PennySaver USA, LLC and its affiliates (collectively, the “Debtor”) filed voluntary Chapter 7 bankruptcy petitions on May 29, 2015.  Don A. Beskrone was appointed to serve as the chapter 7 trustee (“Trustee”) and on May 27, 2017, the Trustee filed an adversary action (the “Complaint”) against International Education Corporation (the “Defendant”).  In the Complaint, the Trustee alleged that the Defendant entered into a prepetition advertising services agreement with the Debtor for an agreed amount and that although the Debtor performed the services for and billed the Defendant, the Defendant failed to pay the Debtor $96,858.65 (“Accounts Receivable”). 

On October 17, 2017, the Defendant filed a motion to dismiss the Complaint under Rule 12(b)(1) for lack of subject matter jurisdiction (the “Motion”).  The Trustee responded to the Motion and argued that the Court had jurisdiction over the Complaint.

 A facial challenge brought under Rule 12(b)(1) tests the sufficiency of the complaint for want of subject matter jurisdiction and the Court accepts as true the factual allegations set forth in the complaint, then “examines the pleadings to determine if they present a case within the court’s jurisdiction.”  An action to collect accounts receivable where the underlying transaction occurred prepetition is only “related to a case under title 11” and, by definition, non-core under section 1334 of title 28.[1]  Congress created non-core “related to” jurisdiction to grant “comprehensive jurisdiction to the bankruptcy courts so that they might deal efficiently and expeditiously with all matters connected with the bankruptcy estate.”[2]  Under the Pacor test the Court examines whether the outcome of the proceeding could conceivably have any effect on the estate being administered in bankruptcy.[3]

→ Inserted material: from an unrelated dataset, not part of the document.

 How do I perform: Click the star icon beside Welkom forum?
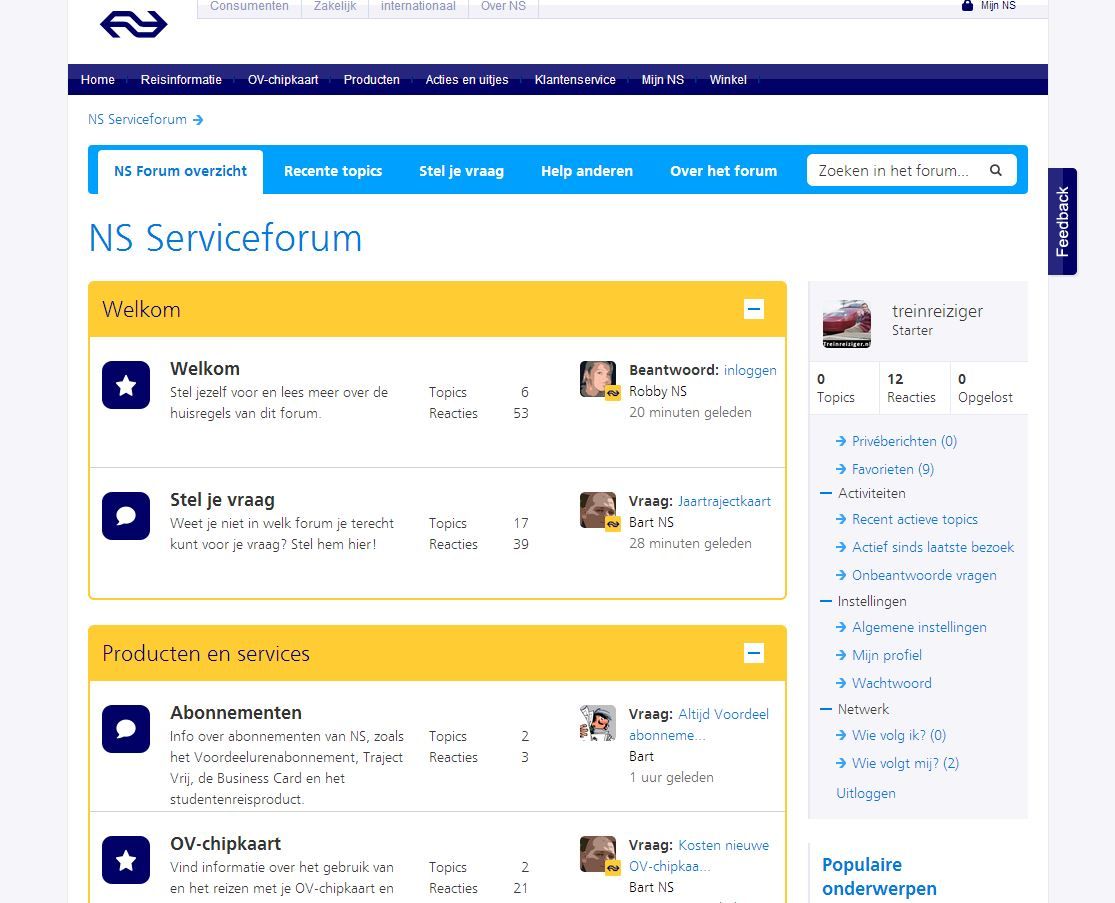pyautogui.click(x=126, y=385)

Here, the Court concluded that the Complaint satisfies the Pacor test because its attempt to recover  unpaid accounts receivable involves rights independent of and antecedent to the petition and may increase the funds available to the body of creditors.  A chapter 7 trustee’s administration of an estate involves litigating causes of action designed to recover funds for the estate.  A bankruptcy court’s jurisdiction depends on the particular proceeding’s effect on the estate.  Here, any recovery by the Trustee will directly benefit the estate and the Complaint is sufficiently connected to the estate to create the “related to” jurisdiction over its disposition.

[1] DVI Fin. Serv., Inc. v. Nat’l Med. Imaging, LLC (In re DVI, Inc.), 305 B.R. 414, 416 (Bankr. D. Del. 2004). 

[2] Celotex Corp. v. Edwards, 514 U.S. 300, 308 (1995). 

[3] Pacor v. Higgins, 743 F.2d 984, 994 (3d Cir. 1985) overruled on other grounds by, Things Remembered Inc. v. Petrarca, 516 U.S. 124 (1995). 

DISCLAIMER: Because of the generality of this update, the information provided herein may not be applicable in all situations and should not be acted upon without specific legal advice based on particular situations.